## Start EXERCISE DATA

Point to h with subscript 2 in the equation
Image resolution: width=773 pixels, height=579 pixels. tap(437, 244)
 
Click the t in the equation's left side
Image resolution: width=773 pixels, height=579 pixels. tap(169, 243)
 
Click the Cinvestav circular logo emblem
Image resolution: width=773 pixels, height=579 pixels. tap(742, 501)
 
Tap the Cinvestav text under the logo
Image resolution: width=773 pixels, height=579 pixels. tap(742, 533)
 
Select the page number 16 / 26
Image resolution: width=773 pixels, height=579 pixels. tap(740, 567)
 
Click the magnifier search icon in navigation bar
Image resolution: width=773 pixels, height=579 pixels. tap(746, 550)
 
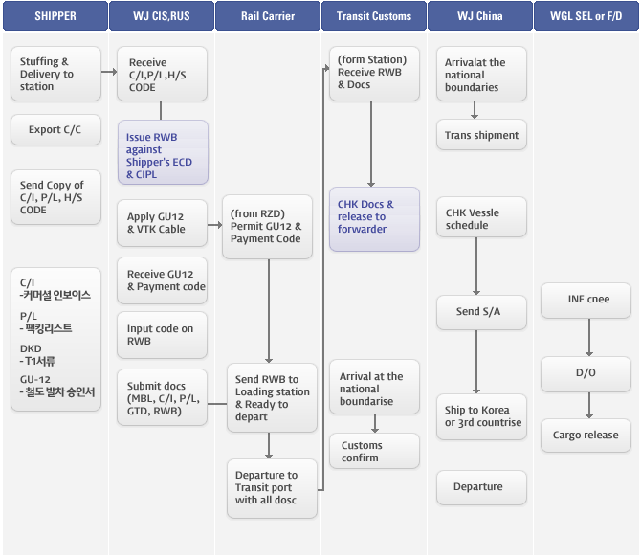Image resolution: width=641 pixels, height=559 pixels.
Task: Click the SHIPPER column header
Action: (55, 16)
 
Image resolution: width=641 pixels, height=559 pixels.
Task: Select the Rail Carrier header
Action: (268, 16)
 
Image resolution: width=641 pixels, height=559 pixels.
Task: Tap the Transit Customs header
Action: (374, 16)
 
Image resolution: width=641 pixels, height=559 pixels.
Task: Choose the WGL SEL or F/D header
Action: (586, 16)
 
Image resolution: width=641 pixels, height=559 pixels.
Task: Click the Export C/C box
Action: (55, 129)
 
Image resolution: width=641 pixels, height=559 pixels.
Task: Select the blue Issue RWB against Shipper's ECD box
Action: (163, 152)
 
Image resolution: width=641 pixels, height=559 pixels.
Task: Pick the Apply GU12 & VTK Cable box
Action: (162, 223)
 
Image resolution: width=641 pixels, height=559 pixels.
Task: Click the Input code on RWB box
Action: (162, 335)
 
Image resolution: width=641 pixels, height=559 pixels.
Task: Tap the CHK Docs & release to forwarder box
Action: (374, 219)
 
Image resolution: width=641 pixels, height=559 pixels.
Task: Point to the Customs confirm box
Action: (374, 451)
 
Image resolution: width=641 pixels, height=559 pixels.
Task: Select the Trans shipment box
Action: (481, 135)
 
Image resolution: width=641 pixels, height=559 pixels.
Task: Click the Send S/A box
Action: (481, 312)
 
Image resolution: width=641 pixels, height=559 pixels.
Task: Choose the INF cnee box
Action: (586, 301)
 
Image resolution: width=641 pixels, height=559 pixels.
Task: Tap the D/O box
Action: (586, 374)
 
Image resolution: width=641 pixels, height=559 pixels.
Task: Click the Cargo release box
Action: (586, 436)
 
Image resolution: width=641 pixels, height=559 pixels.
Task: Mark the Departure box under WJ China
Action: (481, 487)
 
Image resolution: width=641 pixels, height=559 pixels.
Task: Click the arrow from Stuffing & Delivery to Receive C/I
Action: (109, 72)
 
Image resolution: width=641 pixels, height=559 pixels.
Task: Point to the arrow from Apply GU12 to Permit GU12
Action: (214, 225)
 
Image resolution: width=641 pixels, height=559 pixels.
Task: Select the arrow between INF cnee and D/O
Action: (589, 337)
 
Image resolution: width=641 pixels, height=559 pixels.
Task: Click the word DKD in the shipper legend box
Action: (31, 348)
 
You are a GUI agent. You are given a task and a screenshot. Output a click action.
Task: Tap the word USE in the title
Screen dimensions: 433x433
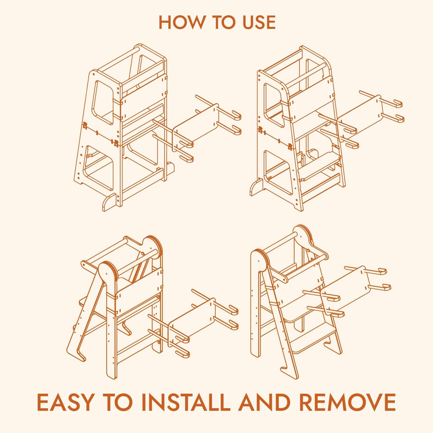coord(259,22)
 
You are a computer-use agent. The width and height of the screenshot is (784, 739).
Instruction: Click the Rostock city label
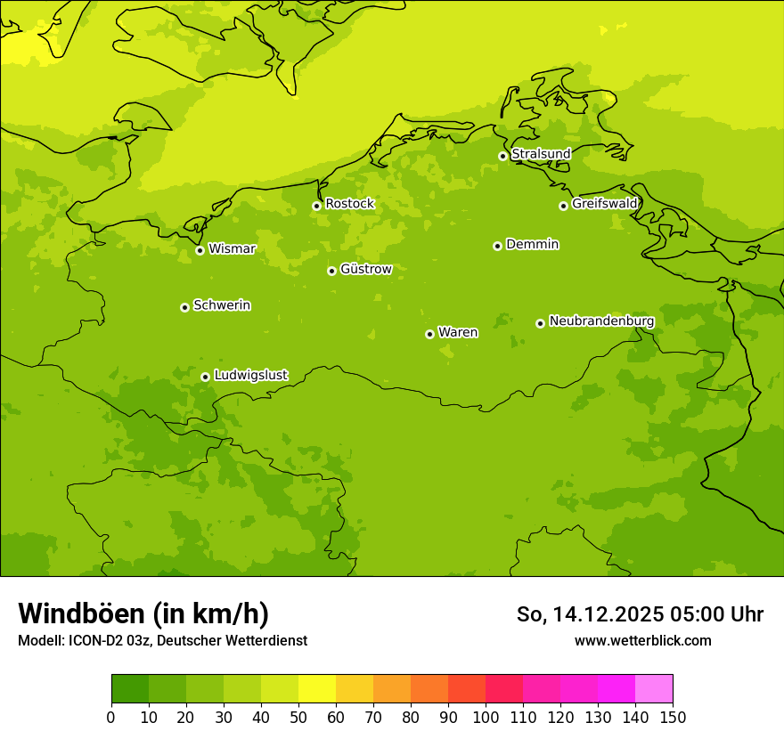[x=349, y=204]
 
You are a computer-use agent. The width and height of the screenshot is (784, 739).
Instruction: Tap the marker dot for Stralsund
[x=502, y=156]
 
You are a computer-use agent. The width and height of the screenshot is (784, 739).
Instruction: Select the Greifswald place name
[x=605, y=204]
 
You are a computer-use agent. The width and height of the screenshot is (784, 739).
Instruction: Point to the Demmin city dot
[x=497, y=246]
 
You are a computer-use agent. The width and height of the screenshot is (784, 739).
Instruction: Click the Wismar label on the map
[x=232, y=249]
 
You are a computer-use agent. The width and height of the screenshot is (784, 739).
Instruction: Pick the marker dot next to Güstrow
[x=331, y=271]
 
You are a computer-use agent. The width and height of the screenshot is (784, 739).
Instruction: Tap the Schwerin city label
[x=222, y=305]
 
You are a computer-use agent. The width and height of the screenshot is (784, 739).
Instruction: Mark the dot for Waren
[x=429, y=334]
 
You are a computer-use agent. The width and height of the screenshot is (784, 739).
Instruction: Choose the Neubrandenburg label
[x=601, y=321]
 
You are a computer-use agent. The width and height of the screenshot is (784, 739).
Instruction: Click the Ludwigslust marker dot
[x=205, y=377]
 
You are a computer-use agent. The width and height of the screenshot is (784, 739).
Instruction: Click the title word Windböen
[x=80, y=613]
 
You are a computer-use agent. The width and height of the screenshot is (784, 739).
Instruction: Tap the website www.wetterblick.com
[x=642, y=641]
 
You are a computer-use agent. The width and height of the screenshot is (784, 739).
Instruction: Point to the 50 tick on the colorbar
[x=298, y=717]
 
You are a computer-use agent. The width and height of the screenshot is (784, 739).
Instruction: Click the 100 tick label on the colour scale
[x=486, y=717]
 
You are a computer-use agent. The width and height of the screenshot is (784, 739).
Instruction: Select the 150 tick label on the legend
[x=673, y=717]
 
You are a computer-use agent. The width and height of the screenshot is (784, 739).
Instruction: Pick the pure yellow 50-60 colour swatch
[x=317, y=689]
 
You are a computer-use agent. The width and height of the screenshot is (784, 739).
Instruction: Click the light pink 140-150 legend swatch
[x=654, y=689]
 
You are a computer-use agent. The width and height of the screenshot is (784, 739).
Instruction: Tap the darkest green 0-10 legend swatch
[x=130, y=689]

## End EXERCISE DATA

» **WHAT YOU WILL DO**
Copy the lines between the line holding "Select the page number 16 / 26" and the line holding "Action: (55, 16)", inclusive, with their requests and everything else unchanged except the answer coordinates. Multiply each of those coordinates by 0.2 and round to a whole number, with halves rounded up, and leave the pictures out of your copy.

» **FINISHED ANSWER**
Select the page number 16 / 26
Image resolution: width=773 pixels, height=579 pixels. tap(148, 113)
 
Click the magnifier search icon in navigation bar
Image resolution: width=773 pixels, height=579 pixels. tap(149, 110)
 
Image resolution: width=641 pixels, height=559 pixels.
Task: Click the SHIPPER column header
Action: (11, 3)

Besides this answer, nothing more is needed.